(EXCERPTED PASSAGE)

L has to be minimized with respect to x 0, r and ε, and maximized with respect to α, γ.

The distance from a point z to center of hyper-sphere x 0 is defined as:

$$\displaystyle{ \|\mathbf{z} -\mathbf{x}_{0}\|^{2} = (\mathbf{z} \cdot \mathbf{z}) - 2\sum _{ i}\alpha _{i}(\mathbf{z} -\mathbf{x}_{i}) +\sum _{i,j}\alpha _{i}\alpha _{j}(\mathbf{x}_{i} \cdot \mathbf{x}_{j}) }$$
(3)

The decision rule in our One-class Support Vector Machines approach is computed using the regular 2-norm distance between the center x 0 and a new point z as follows:

$$\displaystyle\begin{array}{rcl} f(\mathbf{z}) = \left \{\begin{array}{@{}l@{\quad }l@{}} 1, \quad &\text{if }\|\mathbf{z} -\mathbf{x}_{0}\|^{2} \leq r^{2} \\ -1,\quad &\text{ otherwise} \end{array} \right.& &{}\end{array}$$
(4)

In Eq. (4), when the computed 2-norm distance between x 0 and z is smaller or equal to the radius r, the given point z will be considered as the target.

Similar to Support Vector Machines (SVMs), OCSVM can be presented in a kernel domain by substituting the inner products of \(\mathbf{x}_{i}^{D}\) and \(\mathbf{x}_{j}^{D}\), where i, j = 1. . N, with a kernel function K(x i , x j ) to enhance the learning space:

$$\displaystyle{ K(\mathbf{x}_{i},\mathbf{x}_{j}) =\exp (-\mathbf{x}_{i} -\mathbf{x}_{j})^{2}/s^{2} }$$
(5)

where s denotes the standard deviation. Then, given a region feature \(\mathbf{z} \in \mathbb{R}^{d}\), its distance to center x 0 can be computed as:

$$\displaystyle{ \|\mathbf{z} -\mathbf{x}_{0}\|^{2} = K(\mathbf{z},\mathbf{z}) - 2\sum _{ i}\alpha _{i}K(\mathbf{z},\mathbf{x}_{i}) +\sum _{i,j}\alpha _{i}\alpha _{j}K(\mathbf{x}_{i},\mathbf{x}_{j}) }$$
(6)

Our work aims at finding facial region detection as an one-class pattern problem. Therefore, OCSVM is employed to model deep learning features. The learned facial features boundary is more accurate when adding some negative samples during training steps as presented in [4]. Figure 3 illustrates our proposed approach to joint face detection and facial feature segmentation.

(End EXCERPTED PASSAGE)
(DATASET EXTRACT)

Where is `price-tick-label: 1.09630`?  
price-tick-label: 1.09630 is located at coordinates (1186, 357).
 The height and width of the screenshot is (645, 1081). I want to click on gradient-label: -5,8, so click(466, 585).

(End DATASET EXTRACT)

WHAT YOU NEED TO DO
1. Copy the one-class SVM passage word for word, between "The distance from" and "as the target.", inclusive.
2. In the one-class SVM passage, what is OCSVM employed to model?
You won't need the data for any of this.

ANSWERS BELOW
1.
The distance from a point z to center of hyper-sphere x 0 is defined as:

$$\displaystyle{ \|\mathbf{z} -\mathbf{x}_{0}\|^{2} = (\mathbf{z} \cdot \mathbf{z}) - 2\sum _{ i}\alpha _{i}(\mathbf{z} -\mathbf{x}_{i}) +\sum _{i,j}\alpha _{i}\alpha _{j}(\mathbf{x}_{i} \cdot \mathbf{x}_{j}) }$$
(3)

The decision rule in our One-class Support Vector Machines approach is computed using the regular 2-norm distance between the center x 0 and a new point z as follows:

$$\displaystyle\begin{array}{rcl} f(\mathbf{z}) = \left \{\begin{array}{@{}l@{\quad }l@{}} 1, \quad &\text{if }\|\mathbf{z} -\mathbf{x}_{0}\|^{2} \leq r^{2} \\ -1,\quad &\text{ otherwise} \end{array} \right.& &{}\end{array}$$
(4)

In Eq. (4), when the computed 2-norm distance between x 0 and z is smaller or equal to the radius r, the given point z will be considered as the target.

2. Deep learning features.